» Working data:
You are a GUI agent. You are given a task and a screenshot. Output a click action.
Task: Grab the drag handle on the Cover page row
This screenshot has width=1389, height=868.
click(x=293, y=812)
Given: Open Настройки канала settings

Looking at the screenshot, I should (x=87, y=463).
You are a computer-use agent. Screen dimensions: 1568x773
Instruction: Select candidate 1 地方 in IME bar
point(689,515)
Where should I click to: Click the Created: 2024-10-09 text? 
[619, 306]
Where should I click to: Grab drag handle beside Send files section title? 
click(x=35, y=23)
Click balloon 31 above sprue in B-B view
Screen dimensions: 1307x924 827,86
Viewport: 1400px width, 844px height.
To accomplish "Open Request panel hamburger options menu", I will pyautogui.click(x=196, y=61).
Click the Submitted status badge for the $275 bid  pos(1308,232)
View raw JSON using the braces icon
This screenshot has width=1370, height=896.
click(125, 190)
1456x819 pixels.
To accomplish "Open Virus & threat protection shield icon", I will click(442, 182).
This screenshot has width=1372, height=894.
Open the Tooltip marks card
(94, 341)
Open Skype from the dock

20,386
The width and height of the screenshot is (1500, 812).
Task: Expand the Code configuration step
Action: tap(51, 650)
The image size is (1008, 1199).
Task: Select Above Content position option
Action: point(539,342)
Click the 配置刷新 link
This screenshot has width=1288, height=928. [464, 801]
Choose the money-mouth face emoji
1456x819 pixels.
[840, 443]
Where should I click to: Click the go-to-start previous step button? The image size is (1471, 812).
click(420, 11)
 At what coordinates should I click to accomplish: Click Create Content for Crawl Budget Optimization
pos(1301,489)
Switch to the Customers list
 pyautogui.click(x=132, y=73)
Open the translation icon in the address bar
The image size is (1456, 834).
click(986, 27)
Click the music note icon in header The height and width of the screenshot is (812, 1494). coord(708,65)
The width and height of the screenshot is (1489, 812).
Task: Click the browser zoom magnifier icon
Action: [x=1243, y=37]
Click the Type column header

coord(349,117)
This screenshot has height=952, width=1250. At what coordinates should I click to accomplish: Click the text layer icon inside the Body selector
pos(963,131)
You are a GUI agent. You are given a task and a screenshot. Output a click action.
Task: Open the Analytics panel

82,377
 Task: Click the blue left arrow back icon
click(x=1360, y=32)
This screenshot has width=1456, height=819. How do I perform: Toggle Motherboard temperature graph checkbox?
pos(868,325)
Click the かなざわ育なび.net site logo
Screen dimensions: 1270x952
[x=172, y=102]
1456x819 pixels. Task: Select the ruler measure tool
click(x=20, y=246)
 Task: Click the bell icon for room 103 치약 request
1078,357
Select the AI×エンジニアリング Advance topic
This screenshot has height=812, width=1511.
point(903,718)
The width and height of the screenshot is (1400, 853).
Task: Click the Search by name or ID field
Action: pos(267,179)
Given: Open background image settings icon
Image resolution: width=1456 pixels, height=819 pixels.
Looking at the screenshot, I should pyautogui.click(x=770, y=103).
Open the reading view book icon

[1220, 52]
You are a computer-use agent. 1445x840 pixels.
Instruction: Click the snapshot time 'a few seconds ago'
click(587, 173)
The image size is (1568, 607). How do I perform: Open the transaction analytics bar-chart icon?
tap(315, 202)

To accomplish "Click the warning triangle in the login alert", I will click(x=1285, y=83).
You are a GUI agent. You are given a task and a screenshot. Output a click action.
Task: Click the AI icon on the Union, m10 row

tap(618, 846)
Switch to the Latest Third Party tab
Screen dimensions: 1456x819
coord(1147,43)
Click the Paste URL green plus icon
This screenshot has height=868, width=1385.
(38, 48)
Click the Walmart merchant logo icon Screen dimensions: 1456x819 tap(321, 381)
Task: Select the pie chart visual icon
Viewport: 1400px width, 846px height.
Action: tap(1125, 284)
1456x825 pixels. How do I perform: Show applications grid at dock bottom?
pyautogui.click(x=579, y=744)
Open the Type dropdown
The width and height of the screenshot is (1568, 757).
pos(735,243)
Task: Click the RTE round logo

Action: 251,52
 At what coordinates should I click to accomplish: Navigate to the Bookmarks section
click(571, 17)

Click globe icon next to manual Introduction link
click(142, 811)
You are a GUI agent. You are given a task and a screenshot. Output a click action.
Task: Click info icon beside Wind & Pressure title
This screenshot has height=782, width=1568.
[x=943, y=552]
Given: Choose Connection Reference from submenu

» Action item:
Make a word-for-word transcription of the listing above.

» Written answer:
You are a GUI agent. You are given a task and a screenshot. Output a click action.
Task: Grab the drag handle on the Cover page row
This screenshot has width=1389, height=868.
click(x=293, y=812)
Given: Open Настройки канала settings

Looking at the screenshot, I should (x=87, y=463).
You are a computer-use agent. Screen dimensions: 1568x773
Instruction: Select candidate 1 地方 in IME bar
point(689,515)
Where should I click to: Click the Created: 2024-10-09 text? 
[619, 306]
Where should I click to: Grab drag handle beside Send files section title? 
click(x=35, y=23)
Click balloon 31 above sprue in B-B view
Screen dimensions: 1307x924 827,86
Viewport: 1400px width, 844px height.
To accomplish "Open Request panel hamburger options menu", I will pyautogui.click(x=196, y=61).
Click the Submitted status badge for the $275 bid  pos(1308,232)
View raw JSON using the braces icon
This screenshot has width=1370, height=896.
click(125, 190)
1456x819 pixels.
To accomplish "Open Virus & threat protection shield icon", I will click(442, 182).
This screenshot has width=1372, height=894.
Open the Tooltip marks card
(94, 341)
Open Skype from the dock

20,386
The width and height of the screenshot is (1500, 812).
Task: Expand the Code configuration step
Action: tap(51, 650)
The image size is (1008, 1199).
Task: Select Above Content position option
Action: point(539,342)
Click the 配置刷新 link
This screenshot has width=1288, height=928. [464, 801]
Choose the money-mouth face emoji
1456x819 pixels.
[840, 443]
Where should I click to: Click the go-to-start previous step button? The image size is (1471, 812).
click(420, 11)
 At what coordinates should I click to accomplish: Click Create Content for Crawl Budget Optimization
pos(1301,489)
Switch to the Customers list
 pyautogui.click(x=132, y=73)
Open the translation icon in the address bar
The image size is (1456, 834).
click(986, 27)
Click the music note icon in header The height and width of the screenshot is (812, 1494). coord(708,65)
The width and height of the screenshot is (1489, 812).
Task: Click the browser zoom magnifier icon
Action: [x=1243, y=37]
Click the Type column header

coord(349,117)
This screenshot has height=952, width=1250. At what coordinates should I click to accomplish: Click the text layer icon inside the Body selector
pos(963,131)
You are a GUI agent. You are given a task and a screenshot. Output a click action.
Task: Open the Analytics panel

82,377
 Task: Click the blue left arrow back icon
click(x=1360, y=32)
This screenshot has width=1456, height=819. How do I perform: Toggle Motherboard temperature graph checkbox?
pos(868,325)
Click the かなざわ育なび.net site logo
Screen dimensions: 1270x952
[x=172, y=102]
1456x819 pixels. Task: Select the ruler measure tool
click(x=20, y=246)
 Task: Click the bell icon for room 103 치약 request
1078,357
Select the AI×エンジニアリング Advance topic
This screenshot has height=812, width=1511.
point(903,718)
The width and height of the screenshot is (1400, 853).
Task: Click the Search by name or ID field
Action: pos(267,179)
Given: Open background image settings icon
Image resolution: width=1456 pixels, height=819 pixels.
Looking at the screenshot, I should pyautogui.click(x=770, y=103).
Open the reading view book icon

[1220, 52]
You are a computer-use agent. 1445x840 pixels.
Instruction: Click the snapshot time 'a few seconds ago'
click(587, 173)
The image size is (1568, 607). How do I perform: Open the transaction analytics bar-chart icon?
tap(315, 202)

To accomplish "Click the warning triangle in the login alert", I will click(x=1285, y=83).
You are a GUI agent. You are given a task and a screenshot. Output a click action.
Task: Click the AI icon on the Union, m10 row

tap(618, 846)
Switch to the Latest Third Party tab
Screen dimensions: 1456x819
coord(1147,43)
Click the Paste URL green plus icon
This screenshot has height=868, width=1385.
(38, 48)
Click the Walmart merchant logo icon Screen dimensions: 1456x819 tap(321, 381)
Task: Select the pie chart visual icon
Viewport: 1400px width, 846px height.
Action: tap(1125, 284)
1456x825 pixels. How do I perform: Show applications grid at dock bottom?
pyautogui.click(x=579, y=744)
Open the Type dropdown
The width and height of the screenshot is (1568, 757).
pos(735,243)
Task: Click the RTE round logo

Action: 251,52
 At what coordinates should I click to accomplish: Navigate to the Bookmarks section
click(571, 17)

Click globe icon next to manual Introduction link
click(142, 811)
You are a GUI agent. You are given a task and a screenshot. Output a click action.
Task: Click info icon beside Wind & Pressure title
This screenshot has height=782, width=1568.
[x=943, y=552]
Given: Choose Connection Reference from submenu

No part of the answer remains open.